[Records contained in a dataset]
################
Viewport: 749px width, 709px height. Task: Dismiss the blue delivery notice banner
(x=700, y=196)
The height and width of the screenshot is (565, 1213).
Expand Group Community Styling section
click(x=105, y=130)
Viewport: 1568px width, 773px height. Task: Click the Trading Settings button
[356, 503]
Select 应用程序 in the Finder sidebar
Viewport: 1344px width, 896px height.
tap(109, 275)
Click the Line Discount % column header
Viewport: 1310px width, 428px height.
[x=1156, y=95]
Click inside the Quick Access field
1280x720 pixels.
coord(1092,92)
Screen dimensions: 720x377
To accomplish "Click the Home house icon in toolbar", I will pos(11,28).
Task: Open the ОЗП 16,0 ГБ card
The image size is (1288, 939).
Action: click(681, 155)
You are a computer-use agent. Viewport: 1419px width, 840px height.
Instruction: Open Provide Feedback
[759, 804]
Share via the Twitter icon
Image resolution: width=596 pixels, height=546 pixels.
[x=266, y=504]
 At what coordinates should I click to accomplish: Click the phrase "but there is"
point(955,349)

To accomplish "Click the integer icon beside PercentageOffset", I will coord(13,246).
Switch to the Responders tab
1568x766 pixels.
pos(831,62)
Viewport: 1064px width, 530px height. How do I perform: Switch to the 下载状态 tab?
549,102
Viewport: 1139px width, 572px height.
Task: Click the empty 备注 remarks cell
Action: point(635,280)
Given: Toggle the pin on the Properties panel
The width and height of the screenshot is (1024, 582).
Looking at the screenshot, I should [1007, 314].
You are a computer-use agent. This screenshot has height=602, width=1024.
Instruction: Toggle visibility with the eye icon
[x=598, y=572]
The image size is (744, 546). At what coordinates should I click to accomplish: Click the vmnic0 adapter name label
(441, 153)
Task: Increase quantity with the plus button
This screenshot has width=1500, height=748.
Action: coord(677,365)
################
◆ TASK TO COMPLETE: Find the word "will" in the data and copy out each line where it turns up.

◆ SOLUTION FOR THIS PROBLEM:
To accomplish "Click the Home house icon in toolbar", I will pos(11,28).
To accomplish "Click the integer icon beside PercentageOffset", I will coord(13,246).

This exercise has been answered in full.